[Raw listing]
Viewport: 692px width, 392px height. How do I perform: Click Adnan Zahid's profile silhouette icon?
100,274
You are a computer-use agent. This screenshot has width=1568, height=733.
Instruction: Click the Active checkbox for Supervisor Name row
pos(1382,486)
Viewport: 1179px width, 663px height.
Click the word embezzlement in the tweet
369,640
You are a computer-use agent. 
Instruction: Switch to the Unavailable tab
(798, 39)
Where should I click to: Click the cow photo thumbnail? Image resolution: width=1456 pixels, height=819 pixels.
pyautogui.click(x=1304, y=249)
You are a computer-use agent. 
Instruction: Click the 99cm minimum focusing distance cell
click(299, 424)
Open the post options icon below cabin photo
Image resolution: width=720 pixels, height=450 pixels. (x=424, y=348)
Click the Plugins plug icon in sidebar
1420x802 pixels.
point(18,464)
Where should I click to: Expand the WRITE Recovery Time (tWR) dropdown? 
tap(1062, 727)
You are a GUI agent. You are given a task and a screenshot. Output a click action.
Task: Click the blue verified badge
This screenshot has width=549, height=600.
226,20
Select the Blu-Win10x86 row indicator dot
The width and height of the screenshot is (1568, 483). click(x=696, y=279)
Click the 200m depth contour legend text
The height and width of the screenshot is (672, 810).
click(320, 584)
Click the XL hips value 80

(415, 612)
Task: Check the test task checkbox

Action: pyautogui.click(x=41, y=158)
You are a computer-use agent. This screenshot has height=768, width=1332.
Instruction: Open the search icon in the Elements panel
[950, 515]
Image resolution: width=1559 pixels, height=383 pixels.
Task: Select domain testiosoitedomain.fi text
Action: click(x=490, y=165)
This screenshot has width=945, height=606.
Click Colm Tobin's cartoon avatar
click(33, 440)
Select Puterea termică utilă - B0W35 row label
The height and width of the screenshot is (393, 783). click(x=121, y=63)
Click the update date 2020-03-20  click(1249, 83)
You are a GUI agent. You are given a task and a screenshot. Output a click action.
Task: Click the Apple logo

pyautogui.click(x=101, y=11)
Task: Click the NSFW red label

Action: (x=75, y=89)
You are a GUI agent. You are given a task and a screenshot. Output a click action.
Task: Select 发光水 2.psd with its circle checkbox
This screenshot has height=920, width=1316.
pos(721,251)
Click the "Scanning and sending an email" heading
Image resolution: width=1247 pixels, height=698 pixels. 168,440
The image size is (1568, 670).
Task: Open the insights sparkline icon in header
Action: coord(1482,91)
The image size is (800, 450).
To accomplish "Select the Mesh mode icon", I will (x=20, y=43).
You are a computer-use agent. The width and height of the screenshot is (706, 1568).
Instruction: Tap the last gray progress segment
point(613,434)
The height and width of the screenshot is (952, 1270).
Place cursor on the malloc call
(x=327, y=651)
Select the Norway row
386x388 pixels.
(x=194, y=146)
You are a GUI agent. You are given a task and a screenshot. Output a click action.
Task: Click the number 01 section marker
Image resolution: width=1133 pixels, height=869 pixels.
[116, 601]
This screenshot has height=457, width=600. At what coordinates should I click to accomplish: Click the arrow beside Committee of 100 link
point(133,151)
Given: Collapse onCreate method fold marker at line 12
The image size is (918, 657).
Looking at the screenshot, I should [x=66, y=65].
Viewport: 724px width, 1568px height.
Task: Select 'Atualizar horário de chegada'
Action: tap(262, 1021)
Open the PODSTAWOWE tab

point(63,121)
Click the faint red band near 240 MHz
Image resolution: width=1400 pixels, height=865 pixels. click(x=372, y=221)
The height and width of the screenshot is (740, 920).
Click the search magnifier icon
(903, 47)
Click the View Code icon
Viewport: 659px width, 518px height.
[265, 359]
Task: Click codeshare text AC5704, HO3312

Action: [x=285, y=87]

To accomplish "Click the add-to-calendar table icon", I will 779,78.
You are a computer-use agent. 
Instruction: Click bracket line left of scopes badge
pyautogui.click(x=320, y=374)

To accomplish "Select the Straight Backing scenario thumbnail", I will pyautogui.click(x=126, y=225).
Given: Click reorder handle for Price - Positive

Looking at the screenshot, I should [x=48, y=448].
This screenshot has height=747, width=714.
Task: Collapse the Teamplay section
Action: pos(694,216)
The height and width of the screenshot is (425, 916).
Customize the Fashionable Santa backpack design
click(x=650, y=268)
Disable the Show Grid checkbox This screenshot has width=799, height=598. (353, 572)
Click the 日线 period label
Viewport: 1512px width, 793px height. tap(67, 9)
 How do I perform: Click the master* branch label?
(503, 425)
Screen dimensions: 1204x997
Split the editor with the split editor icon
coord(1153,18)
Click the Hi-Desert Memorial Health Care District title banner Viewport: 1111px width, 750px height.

What the exercise asks. Which lines of the listing above contain the string "will"? List each one in full.

Task response.
To accomplish "Select the Mesh mode icon", I will (x=20, y=43).
To accomplish "Click the add-to-calendar table icon", I will 779,78.
To accomplish "Select the Straight Backing scenario thumbnail", I will pyautogui.click(x=126, y=225).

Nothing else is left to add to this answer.